▶ **INSTRUCTIONS TO FOLLOW**:
Answer these from the text about the analytics industry:
(a) What newsletter does the text invite readers to sign up for?
(b) What does the commenter say they are unsure about?
(c) What two reasons does the commenter give for logistic regression being passé?

▶ **TEXT EXTRACT**:
Sign up for the free insideBIGDATA newsletter.

Comments

  1. Changes in analytics industry well articulated (better than many of those papers / quora posts on “Machine Learning” vs. “Traditional Statistics”, etc.). However, not sure if majority of problems in “new world of digital” fall in classification domain? Logistic regression is passe because most “Big Data” production systems (some can) cannot implement the algorithm at real time speeds, and customer level predictions are not required in this environment largely.

▶ **AVAILABLE DATA**:
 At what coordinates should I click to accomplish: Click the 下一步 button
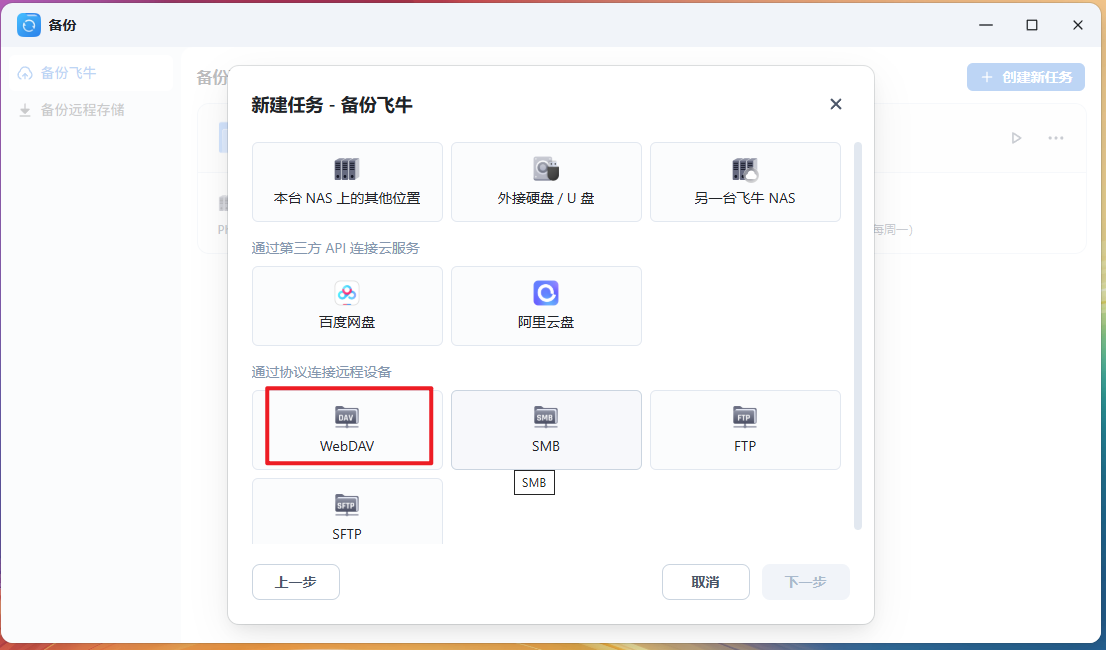click(805, 582)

▶ **FULL RESPONSE**:
(a) The free insideBIGDATA newsletter.
(b) Whether the majority of problems in the "new world of digital" fall in the classification domain.
(c) Most "Big Data" production systems cannot implement the algorithm at real-time speeds, and customer-level predictions are largely not required in this environment.